GOAL – Quote everything in the records from the line containing "Viewport: 565px width, 479px" down to the line containing "pyautogui.click(x=481, y=345)", keeping both of those lines.

RECORDS PROVIDED –
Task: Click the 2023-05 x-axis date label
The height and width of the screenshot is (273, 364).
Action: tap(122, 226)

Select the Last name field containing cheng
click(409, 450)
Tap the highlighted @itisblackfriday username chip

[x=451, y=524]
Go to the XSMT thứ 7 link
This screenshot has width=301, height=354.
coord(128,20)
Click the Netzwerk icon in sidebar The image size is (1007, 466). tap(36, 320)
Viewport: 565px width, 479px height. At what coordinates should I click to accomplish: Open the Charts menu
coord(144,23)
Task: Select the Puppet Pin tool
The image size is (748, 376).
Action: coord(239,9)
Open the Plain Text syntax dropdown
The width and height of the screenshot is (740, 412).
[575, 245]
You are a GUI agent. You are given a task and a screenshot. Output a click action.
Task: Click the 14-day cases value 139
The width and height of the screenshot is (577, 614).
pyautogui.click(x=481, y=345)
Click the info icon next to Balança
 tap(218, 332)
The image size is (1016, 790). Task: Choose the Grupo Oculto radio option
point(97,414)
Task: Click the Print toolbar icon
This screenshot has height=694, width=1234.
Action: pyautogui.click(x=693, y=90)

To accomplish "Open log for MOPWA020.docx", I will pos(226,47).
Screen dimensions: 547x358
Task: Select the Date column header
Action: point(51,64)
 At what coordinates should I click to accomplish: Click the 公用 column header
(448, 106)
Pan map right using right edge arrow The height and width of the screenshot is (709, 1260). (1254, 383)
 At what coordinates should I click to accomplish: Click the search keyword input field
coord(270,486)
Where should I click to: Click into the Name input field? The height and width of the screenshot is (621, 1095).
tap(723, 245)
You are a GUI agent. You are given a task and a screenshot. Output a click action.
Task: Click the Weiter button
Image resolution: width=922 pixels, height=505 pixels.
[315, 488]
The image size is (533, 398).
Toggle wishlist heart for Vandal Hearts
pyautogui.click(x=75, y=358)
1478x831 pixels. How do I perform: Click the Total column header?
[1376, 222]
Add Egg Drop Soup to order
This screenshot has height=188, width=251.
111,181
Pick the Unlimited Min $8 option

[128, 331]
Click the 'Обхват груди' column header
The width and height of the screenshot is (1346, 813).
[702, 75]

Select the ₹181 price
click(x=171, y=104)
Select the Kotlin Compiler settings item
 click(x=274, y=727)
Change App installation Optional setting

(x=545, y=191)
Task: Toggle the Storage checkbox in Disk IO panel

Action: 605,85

RESULT BELOW –
Viewport: 565px width, 479px height. At what coordinates should I click to accomplish: Open the Charts menu
coord(144,23)
Task: Select the Puppet Pin tool
The image size is (748, 376).
Action: coord(239,9)
Open the Plain Text syntax dropdown
The width and height of the screenshot is (740, 412).
[575, 245]
You are a GUI agent. You are given a task and a screenshot. Output a click action.
Task: Click the 14-day cases value 139
The width and height of the screenshot is (577, 614).
pyautogui.click(x=481, y=345)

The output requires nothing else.